* [TRECHO DO DOCUMENTO]
Não só isso. O § 2º do mencionado art. 856 do Código restringe o interesse dos credores em ajuizar a cautelar de arrolamento nos casos em que tenha lugar a arrecadação de herança, hipótese que a doutrina, como se viu, indica tratar-se de herança jacente40. Mais dilatado, a concessão do arresto/seqüestro não sofre essa limitação circunstancial da lei.

A "fumaça do bom direito" à concessão do arrolamento cautelar, segundo Paulo Afonso Garrido de Paula, já citado por nós, pode recair em arrolamento preparatório de uma ação de reconhecimento de uma sociedade de fato, do qual poderá redundar em meação patrimonial41. Note-se que, diferentemente do arresto, não há nos autos e nem se exige a prova literal da dívida líquida e certa, vez que a sociedade de fato em si deve, antes, ser demonstrada, contentando-se ao arrolamento dos bens a plausibilidade do direito alegado e sua possível deterioração diante do perigo da demora, que pode ser de certa ou de difícil reparação ao direito do requerente.

* [LINHAS DE DADOS]
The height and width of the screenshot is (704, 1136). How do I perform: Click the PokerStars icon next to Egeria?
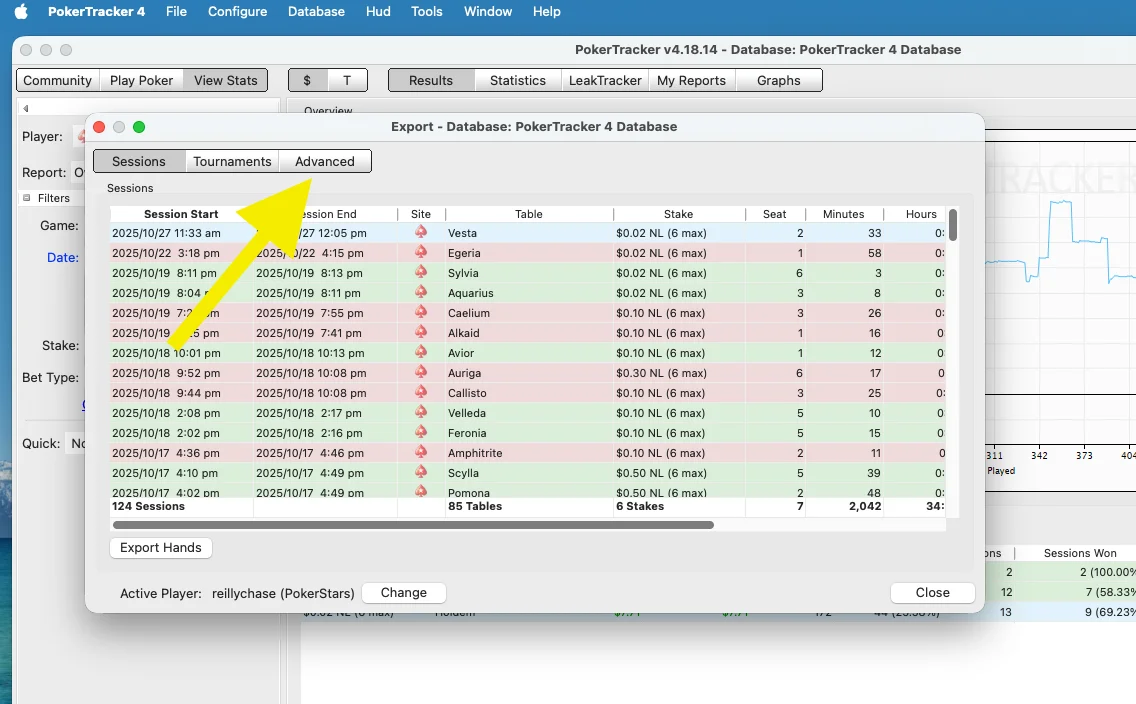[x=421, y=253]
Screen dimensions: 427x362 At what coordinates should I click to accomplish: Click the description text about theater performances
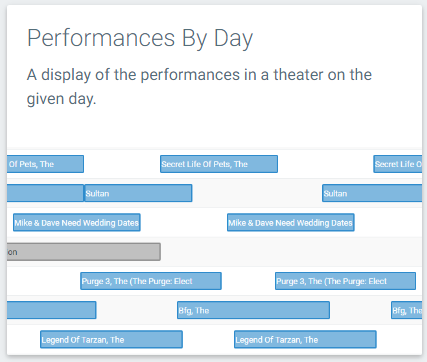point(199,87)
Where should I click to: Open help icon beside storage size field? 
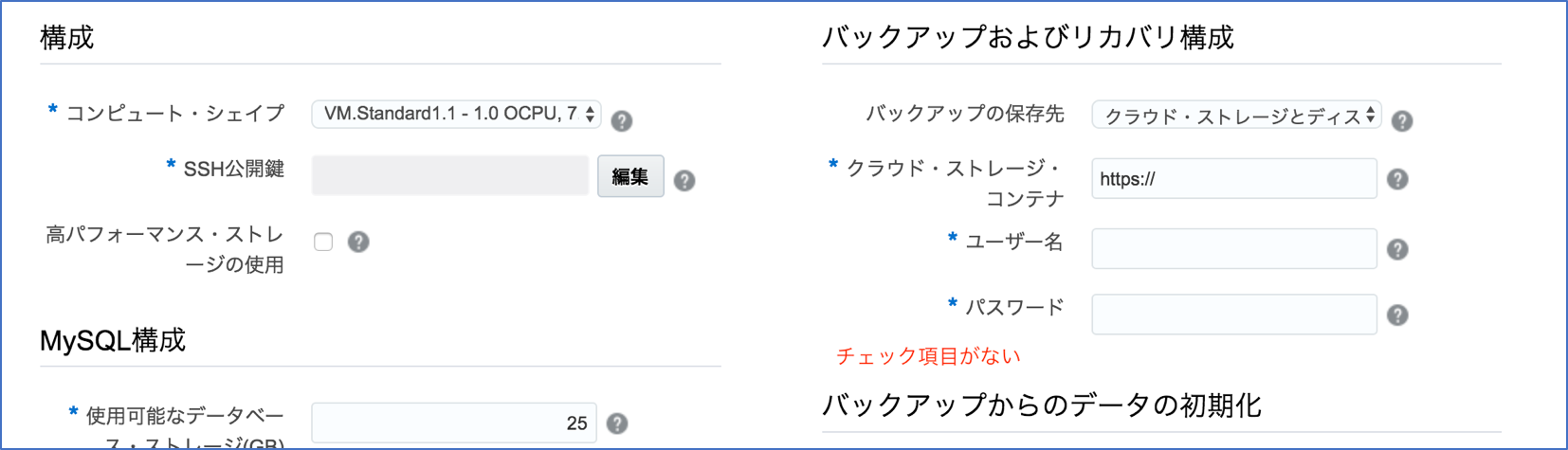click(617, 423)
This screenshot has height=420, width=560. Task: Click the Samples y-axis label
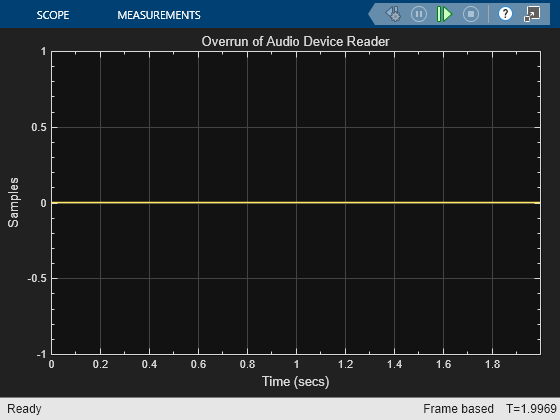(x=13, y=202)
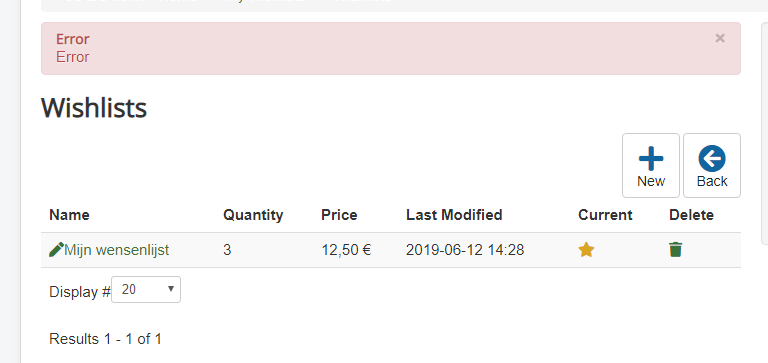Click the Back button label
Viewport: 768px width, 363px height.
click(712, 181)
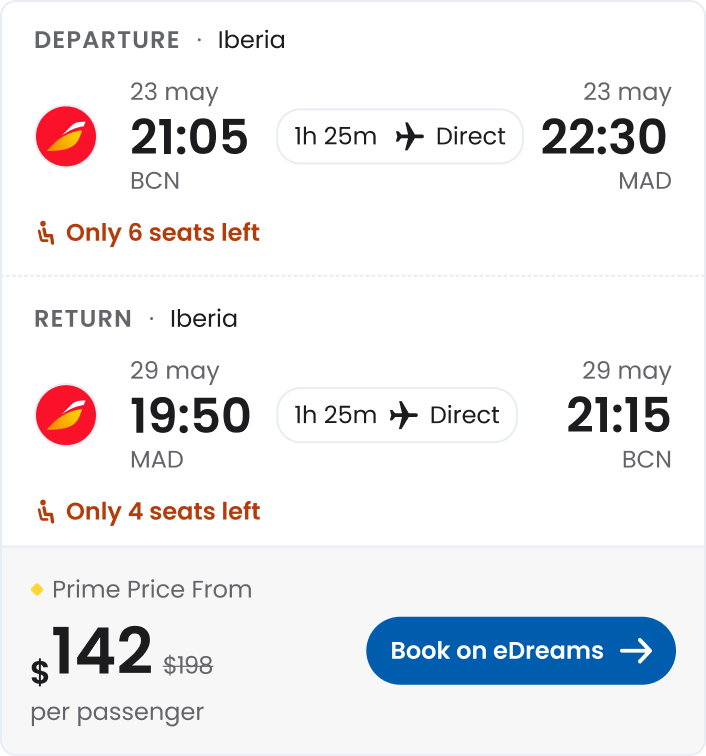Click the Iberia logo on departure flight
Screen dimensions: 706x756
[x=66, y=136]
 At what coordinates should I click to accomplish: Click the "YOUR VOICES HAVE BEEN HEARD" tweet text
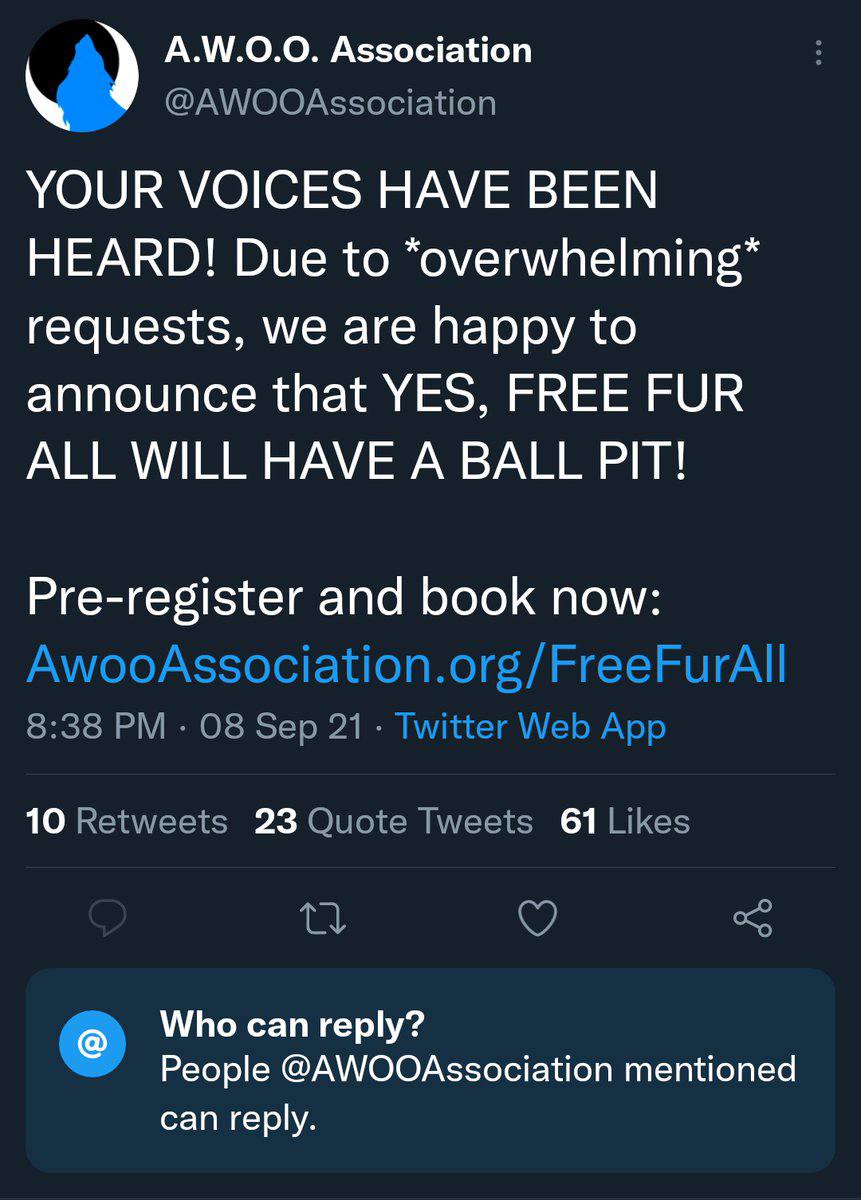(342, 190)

==

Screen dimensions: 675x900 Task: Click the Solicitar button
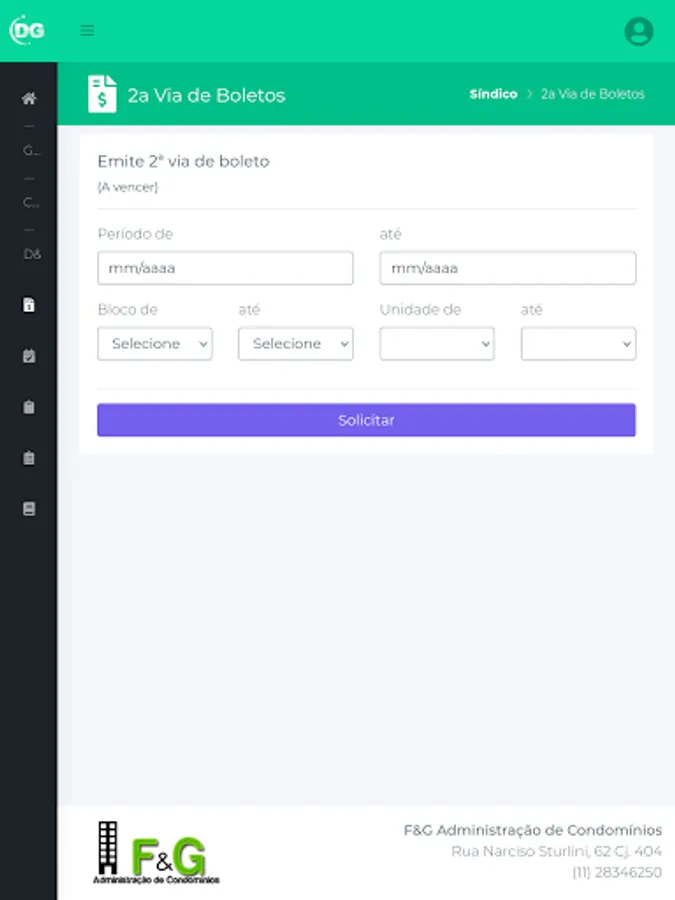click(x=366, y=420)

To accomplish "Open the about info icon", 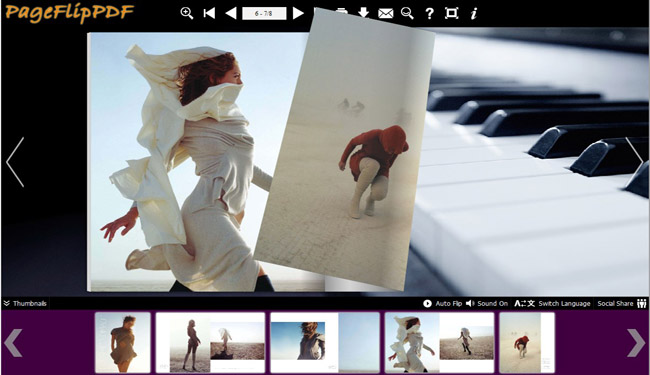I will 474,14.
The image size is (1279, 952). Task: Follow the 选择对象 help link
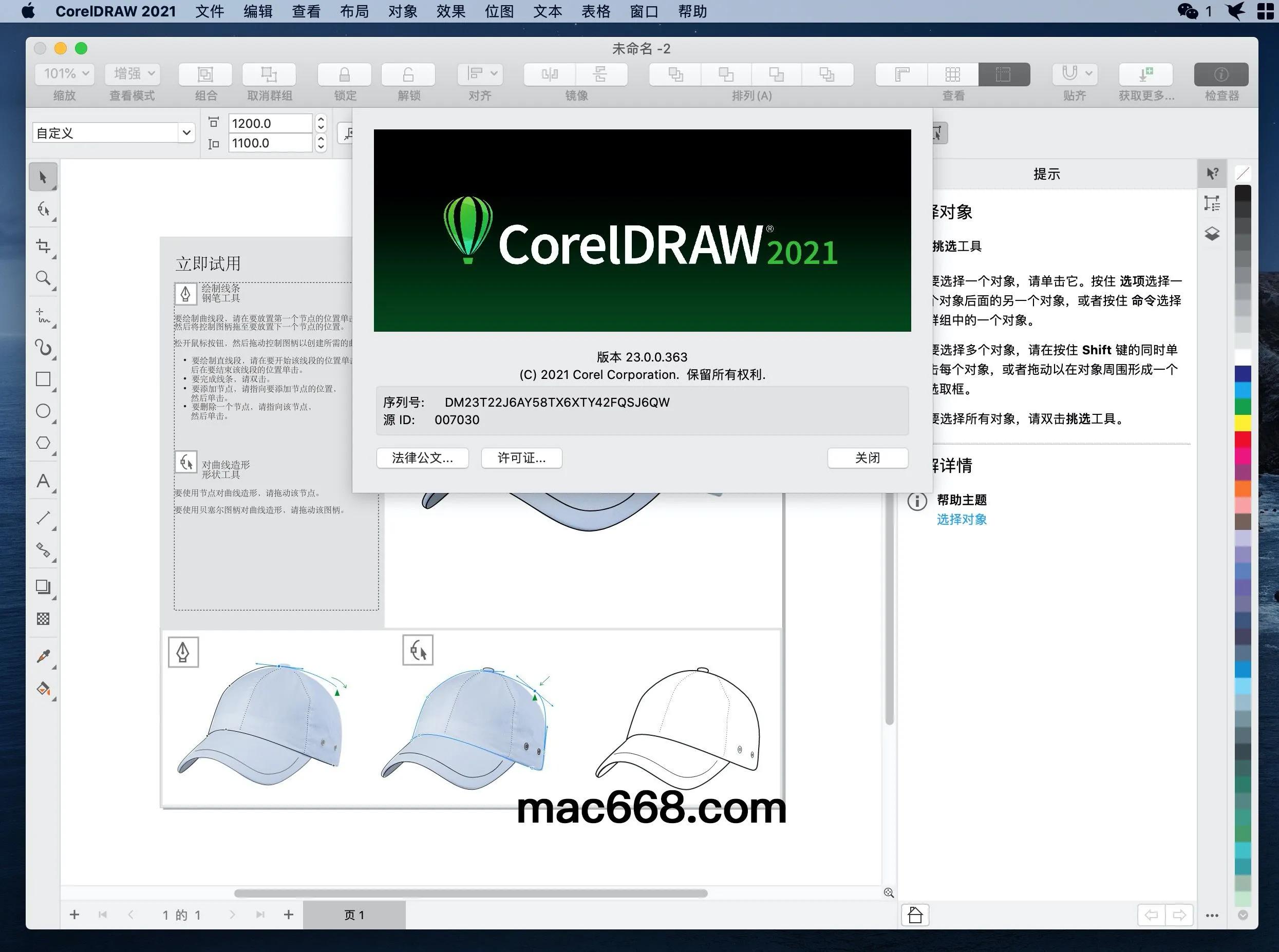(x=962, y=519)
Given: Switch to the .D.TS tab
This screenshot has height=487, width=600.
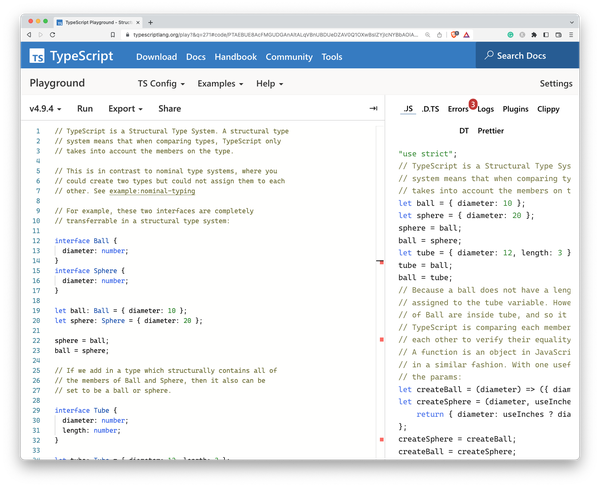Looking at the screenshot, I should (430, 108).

---

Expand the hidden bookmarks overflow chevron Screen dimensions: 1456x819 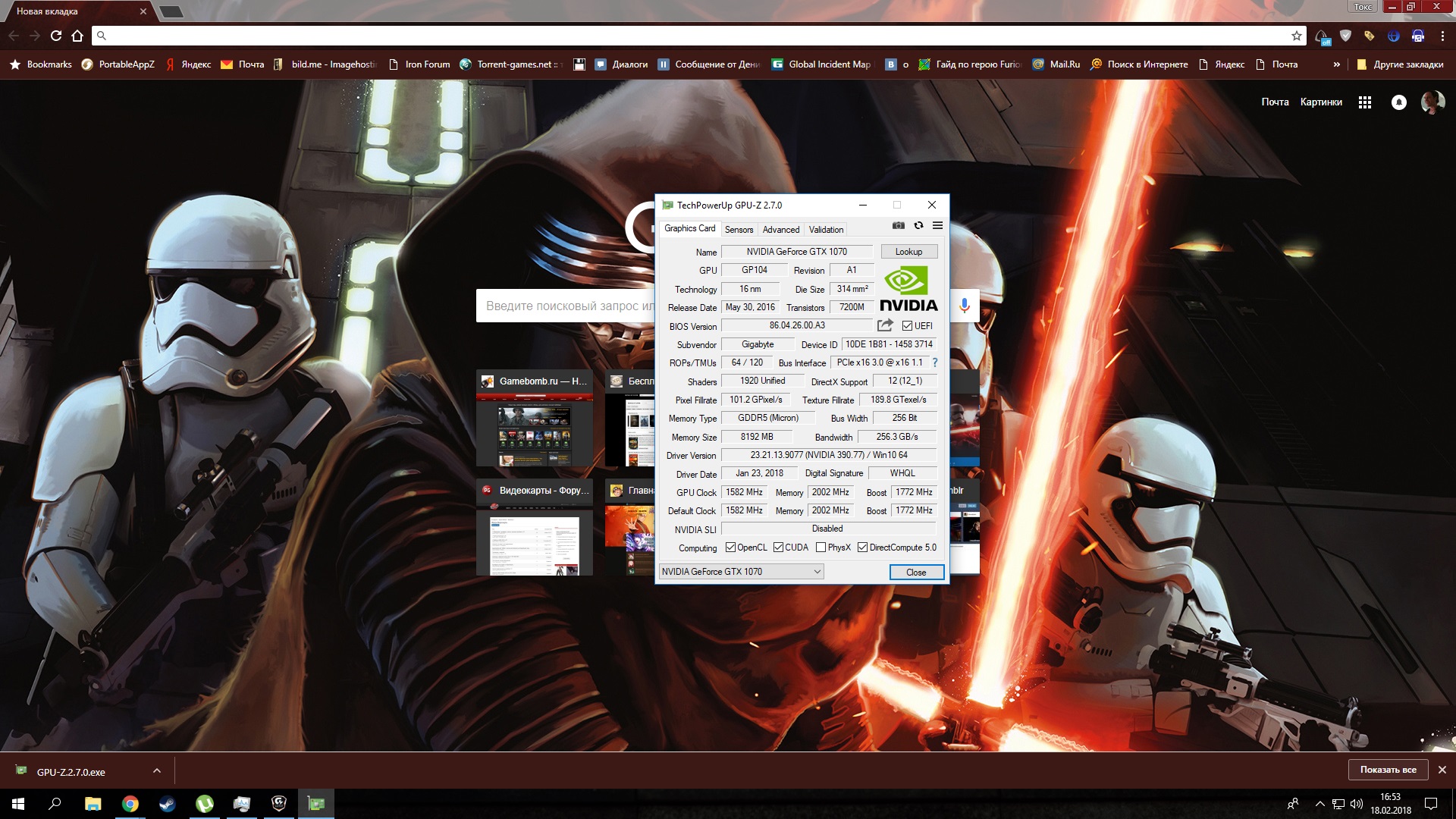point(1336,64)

* [SUA TAREFA] De acordo com o trecho do documento, de que ação pode ser preparatório o arrolamento cautelar citado a partir de Paulo Afonso Garrido de Paula?

* [SOLUÇÃO DO EXERCÍCIO] De uma ação de reconhecimento de uma sociedade de fato.